▸ **Required action**
Look in the material below for the line holding "Last 30 Days (74, 2110)". Set it down exactly, with each later line up to and including the line holding "Need Help? 800.494.2903 (751, 88)".

=-=-=-=-=

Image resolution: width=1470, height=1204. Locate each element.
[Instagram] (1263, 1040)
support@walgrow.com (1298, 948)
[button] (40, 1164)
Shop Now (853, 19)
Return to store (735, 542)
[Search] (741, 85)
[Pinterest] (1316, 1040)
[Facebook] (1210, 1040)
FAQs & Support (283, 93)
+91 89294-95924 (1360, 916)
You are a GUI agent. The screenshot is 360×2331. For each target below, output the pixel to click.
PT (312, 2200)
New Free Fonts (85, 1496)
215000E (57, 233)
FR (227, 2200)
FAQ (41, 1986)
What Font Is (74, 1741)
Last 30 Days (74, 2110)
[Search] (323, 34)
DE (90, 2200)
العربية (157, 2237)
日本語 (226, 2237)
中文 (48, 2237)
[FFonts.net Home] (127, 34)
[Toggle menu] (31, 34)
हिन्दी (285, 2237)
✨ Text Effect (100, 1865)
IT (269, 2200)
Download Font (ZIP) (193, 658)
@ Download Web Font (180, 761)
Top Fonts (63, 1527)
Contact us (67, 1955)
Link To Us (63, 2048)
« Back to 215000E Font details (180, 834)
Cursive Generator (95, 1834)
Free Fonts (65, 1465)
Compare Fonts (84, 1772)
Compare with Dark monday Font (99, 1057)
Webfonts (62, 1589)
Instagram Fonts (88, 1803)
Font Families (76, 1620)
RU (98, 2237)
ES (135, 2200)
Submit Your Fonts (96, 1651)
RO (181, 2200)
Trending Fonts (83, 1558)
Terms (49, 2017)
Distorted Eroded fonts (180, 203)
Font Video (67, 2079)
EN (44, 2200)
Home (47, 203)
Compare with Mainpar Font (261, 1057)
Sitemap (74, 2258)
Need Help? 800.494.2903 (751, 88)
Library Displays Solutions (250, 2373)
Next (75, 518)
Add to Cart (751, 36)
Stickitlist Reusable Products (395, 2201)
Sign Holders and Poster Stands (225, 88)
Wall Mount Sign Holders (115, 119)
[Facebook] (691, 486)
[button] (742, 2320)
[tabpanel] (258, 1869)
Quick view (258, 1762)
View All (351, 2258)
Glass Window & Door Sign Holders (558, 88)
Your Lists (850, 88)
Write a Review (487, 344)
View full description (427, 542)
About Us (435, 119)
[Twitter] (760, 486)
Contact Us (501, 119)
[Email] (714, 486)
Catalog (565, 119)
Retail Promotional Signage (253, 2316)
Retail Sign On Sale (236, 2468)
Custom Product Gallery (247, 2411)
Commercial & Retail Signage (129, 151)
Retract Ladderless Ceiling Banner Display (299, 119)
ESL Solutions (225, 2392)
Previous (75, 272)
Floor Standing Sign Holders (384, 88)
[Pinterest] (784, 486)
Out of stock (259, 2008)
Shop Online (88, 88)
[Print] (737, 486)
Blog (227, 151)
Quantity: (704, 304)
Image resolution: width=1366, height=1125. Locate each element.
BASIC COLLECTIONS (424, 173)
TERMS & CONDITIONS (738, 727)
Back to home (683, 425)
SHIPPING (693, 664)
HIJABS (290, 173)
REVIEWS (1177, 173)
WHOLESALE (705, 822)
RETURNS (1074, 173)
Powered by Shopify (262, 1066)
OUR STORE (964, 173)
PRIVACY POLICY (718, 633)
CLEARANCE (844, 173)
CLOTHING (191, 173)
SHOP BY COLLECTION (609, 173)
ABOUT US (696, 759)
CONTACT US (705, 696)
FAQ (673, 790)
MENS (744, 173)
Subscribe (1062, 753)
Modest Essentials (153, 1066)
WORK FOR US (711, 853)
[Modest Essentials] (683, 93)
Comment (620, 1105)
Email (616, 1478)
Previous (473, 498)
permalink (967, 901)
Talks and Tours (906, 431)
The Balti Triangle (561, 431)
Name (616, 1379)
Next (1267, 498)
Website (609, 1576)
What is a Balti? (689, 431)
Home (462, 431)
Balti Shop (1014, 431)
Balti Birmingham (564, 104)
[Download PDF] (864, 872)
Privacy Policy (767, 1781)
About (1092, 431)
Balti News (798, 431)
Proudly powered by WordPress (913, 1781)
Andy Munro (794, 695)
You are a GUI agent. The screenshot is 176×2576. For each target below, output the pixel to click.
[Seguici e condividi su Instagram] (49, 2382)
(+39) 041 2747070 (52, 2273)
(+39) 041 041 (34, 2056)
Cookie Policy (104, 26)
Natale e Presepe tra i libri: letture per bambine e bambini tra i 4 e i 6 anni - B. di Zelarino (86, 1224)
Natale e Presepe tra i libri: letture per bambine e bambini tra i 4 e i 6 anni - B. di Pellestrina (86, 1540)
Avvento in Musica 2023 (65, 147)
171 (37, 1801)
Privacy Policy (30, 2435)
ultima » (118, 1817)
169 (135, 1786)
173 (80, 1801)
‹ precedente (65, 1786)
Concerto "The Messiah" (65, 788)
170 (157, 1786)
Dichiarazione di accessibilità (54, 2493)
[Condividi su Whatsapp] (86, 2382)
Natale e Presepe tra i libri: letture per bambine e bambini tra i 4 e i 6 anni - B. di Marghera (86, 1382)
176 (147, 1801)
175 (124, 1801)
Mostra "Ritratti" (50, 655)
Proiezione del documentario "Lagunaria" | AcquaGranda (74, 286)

=-=-=-=-=

▸ **Solution**
Last 30 Days (74, 2110)
[Search] (323, 34)
DE (90, 2200)
العربية (157, 2237)
日本語 (226, 2237)
中文 (48, 2237)
[FFonts.net Home] (127, 34)
[Toggle menu] (31, 34)
हिन्दी (285, 2237)
✨ Text Effect (100, 1865)
IT (269, 2200)
Download Font (ZIP) (193, 658)
@ Download Web Font (180, 761)
Top Fonts (63, 1527)
Contact us (67, 1955)
Link To Us (63, 2048)
« Back to 215000E Font details (180, 834)
Cursive Generator (95, 1834)
Free Fonts (65, 1465)
Compare Fonts (84, 1772)
Compare with Dark monday Font (99, 1057)
Webfonts (62, 1589)
Instagram Fonts (88, 1803)
Font Families (76, 1620)
RU (98, 2237)
ES (135, 2200)
Submit Your Fonts (96, 1651)
RO (181, 2200)
Trending Fonts (83, 1558)
Terms (49, 2017)
Distorted Eroded fonts (180, 203)
Font Video (67, 2079)
EN (44, 2200)
Home (47, 203)
Compare with Mainpar Font (261, 1057)
Sitemap (74, 2258)
Need Help? 800.494.2903 (751, 88)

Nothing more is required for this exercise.